Blanc comme janvier – XV
Un bruit sourd de l’autre côté du mur. Ils s’interrompent, se regardent, sortent.
Il n’a pas l’air bien, il dit. Il n’a pas l’air mal, elle dit. De longs instants, il ouvre les yeux, le regarde lui, la regarde elle et lui sourit en disant, vous avez raison, ça va mieux. Il se lève, elle le prend par le bras, lui les précède, ils entrent.
Une pièce, immense, avec une table, à l’échelle de ce qui semble être une cuisine, mais aussi un salon, une bibliothèque, un atelier. Lui s’affaire, elle s’assied avec lui. Il les rejoint avec un plateau, sur le plateau un cruchon et des gobelets en terre, du pain, un bol avec des cristaux blancs aux reflets gris ; on voit que c’est du sel, assez grossier, mais lui les regarde comme des fragments d’enfance, ça s’approche de la couleur du vendredi. Elle coupe une fine tranche de pain, la divise en trois, ajoute à chaque morceau une pincée de sel et donne à chacun sa part. Pendant ce temps, lui a rempli les gobelets et les a poussés vers chacun. Elle regarde leur hôte en disant bienvenue sous notre toit et porte le sel à sa bouche. Il remercie et les imite.
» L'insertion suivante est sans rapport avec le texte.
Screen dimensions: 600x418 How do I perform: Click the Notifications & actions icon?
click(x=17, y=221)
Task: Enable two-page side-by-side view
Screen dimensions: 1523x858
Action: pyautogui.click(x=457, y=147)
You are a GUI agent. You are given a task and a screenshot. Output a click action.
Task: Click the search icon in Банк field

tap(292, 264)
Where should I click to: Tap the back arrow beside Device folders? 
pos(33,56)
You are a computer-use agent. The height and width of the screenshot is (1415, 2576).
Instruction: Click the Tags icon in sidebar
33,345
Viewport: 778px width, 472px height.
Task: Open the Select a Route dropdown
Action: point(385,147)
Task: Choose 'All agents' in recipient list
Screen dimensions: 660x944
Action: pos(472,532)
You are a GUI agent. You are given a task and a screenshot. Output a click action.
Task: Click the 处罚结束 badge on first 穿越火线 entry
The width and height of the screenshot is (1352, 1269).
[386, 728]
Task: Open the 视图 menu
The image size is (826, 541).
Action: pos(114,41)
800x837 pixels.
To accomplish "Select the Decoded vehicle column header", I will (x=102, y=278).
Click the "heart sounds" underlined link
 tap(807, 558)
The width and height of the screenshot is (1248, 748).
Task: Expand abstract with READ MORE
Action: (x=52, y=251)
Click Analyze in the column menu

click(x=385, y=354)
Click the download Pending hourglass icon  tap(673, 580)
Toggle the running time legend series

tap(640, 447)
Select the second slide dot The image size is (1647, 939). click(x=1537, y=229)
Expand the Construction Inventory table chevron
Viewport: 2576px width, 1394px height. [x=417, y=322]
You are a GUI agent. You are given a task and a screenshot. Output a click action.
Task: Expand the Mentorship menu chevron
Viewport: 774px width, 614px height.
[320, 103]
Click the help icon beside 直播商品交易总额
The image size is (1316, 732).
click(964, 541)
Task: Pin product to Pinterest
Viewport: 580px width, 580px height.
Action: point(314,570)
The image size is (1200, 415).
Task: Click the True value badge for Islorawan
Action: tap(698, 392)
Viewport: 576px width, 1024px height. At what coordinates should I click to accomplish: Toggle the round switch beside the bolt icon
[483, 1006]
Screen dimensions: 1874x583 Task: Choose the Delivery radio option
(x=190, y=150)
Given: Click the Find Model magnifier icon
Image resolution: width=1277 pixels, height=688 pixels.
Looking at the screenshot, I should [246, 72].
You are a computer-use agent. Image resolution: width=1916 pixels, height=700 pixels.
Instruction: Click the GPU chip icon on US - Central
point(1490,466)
Les gobelets sont ensuite levés, entrechoqués, on se regarde et on boit.
Il tire le carnet de sa poche, tourne les pages et ajoute un mot à ce qui semble être une liste. Sel. Ils regardent, ne semblent pas étonnés. Reconnaissant de leur accueil, encouragé par leurs regards, il se met à leur parler du blanc, du mur qu’il a cru reconnaître, du grand deuil qui l’a frappé, lui et ses proches, un lointain mois de janvier. Ils écoutent, se taisent, puis parlent à leur tour; il est question d’hospitalité, de sel, de symboles et de leur vie dans ce lieu.